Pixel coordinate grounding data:
——————————

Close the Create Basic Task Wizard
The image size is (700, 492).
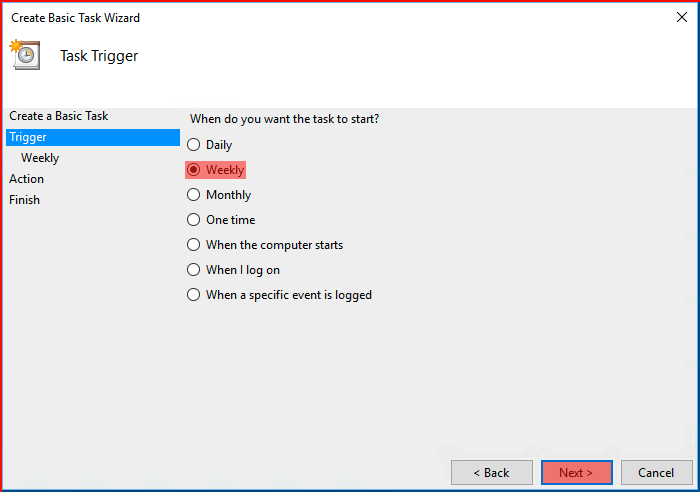click(681, 17)
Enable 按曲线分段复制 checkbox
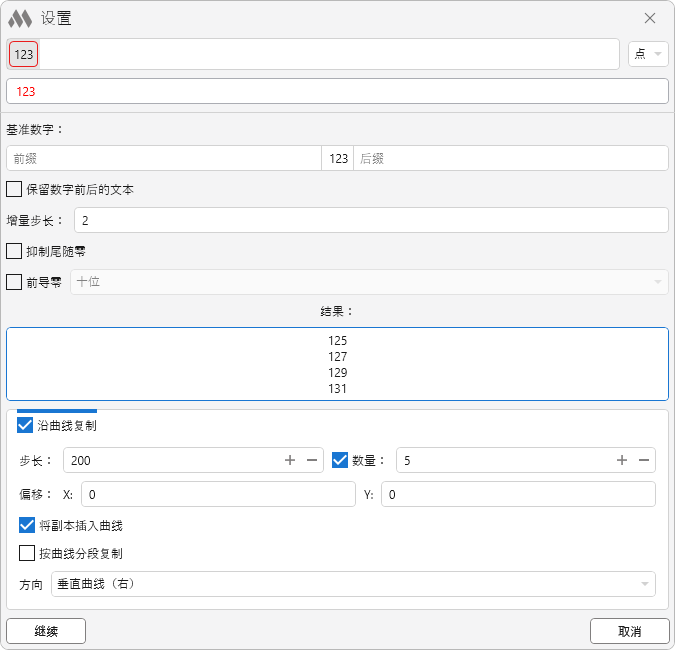Image resolution: width=675 pixels, height=650 pixels. [27, 553]
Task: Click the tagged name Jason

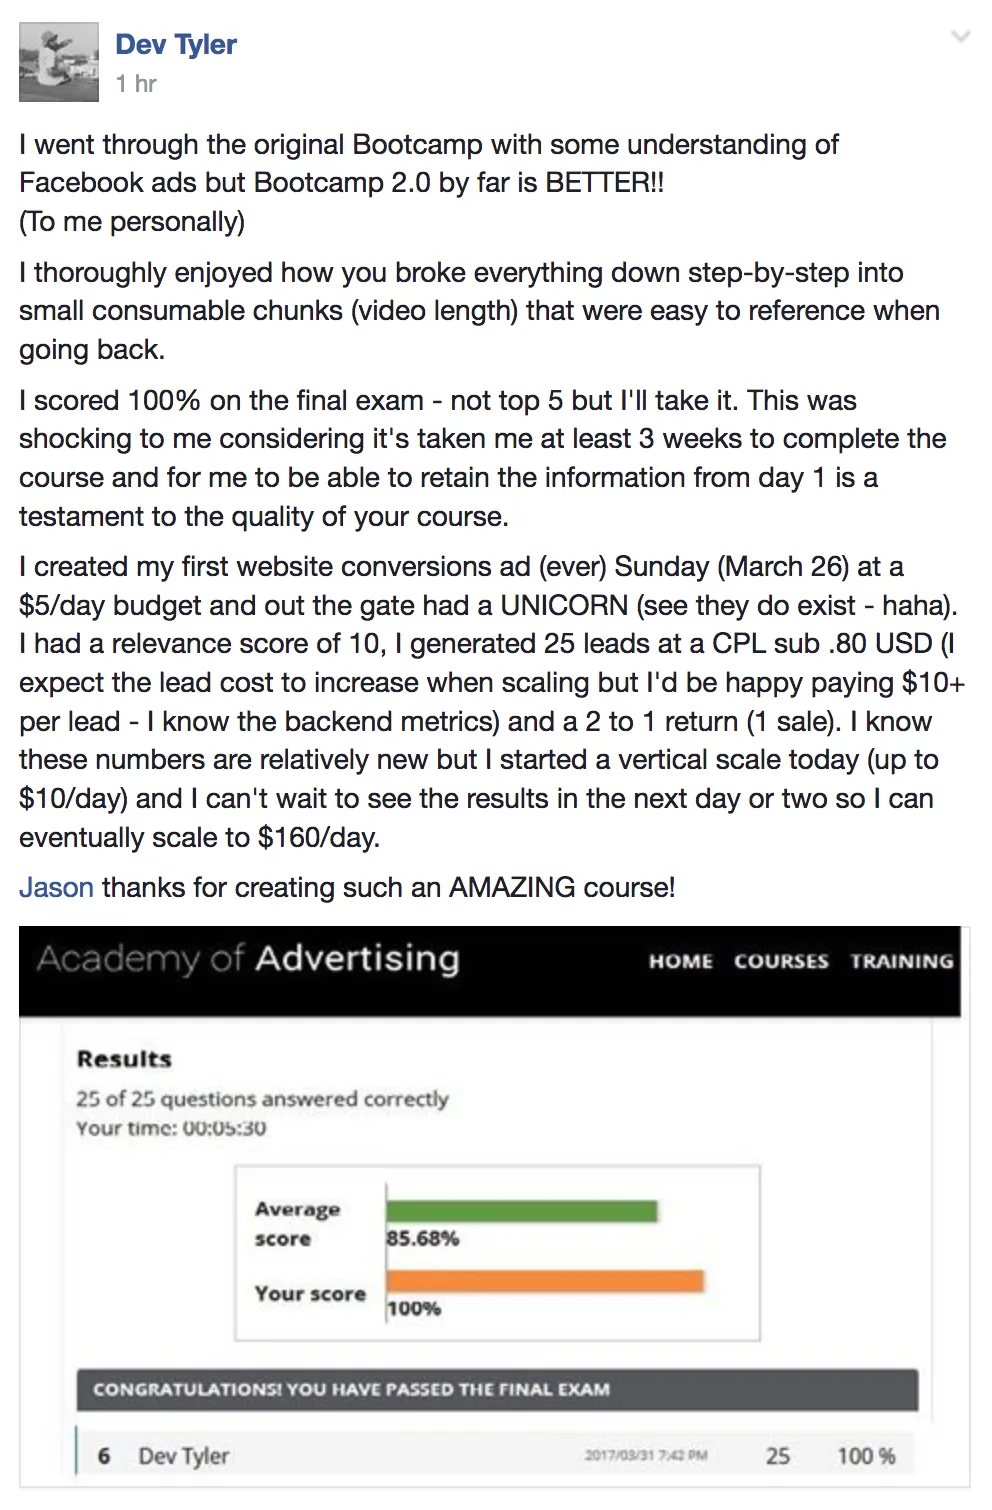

——————————

**What to produce**:
Write out the line that contains "The image size is (700, 492)." and every line after it to the end of the data, exactly as they stand. Omit the pictures.

**Your solution**:
The image size is (700, 492).
click(681, 17)
Enable 按曲线分段复制 checkbox
Image resolution: width=675 pixels, height=650 pixels. [27, 553]
Task: Click the tagged name Jason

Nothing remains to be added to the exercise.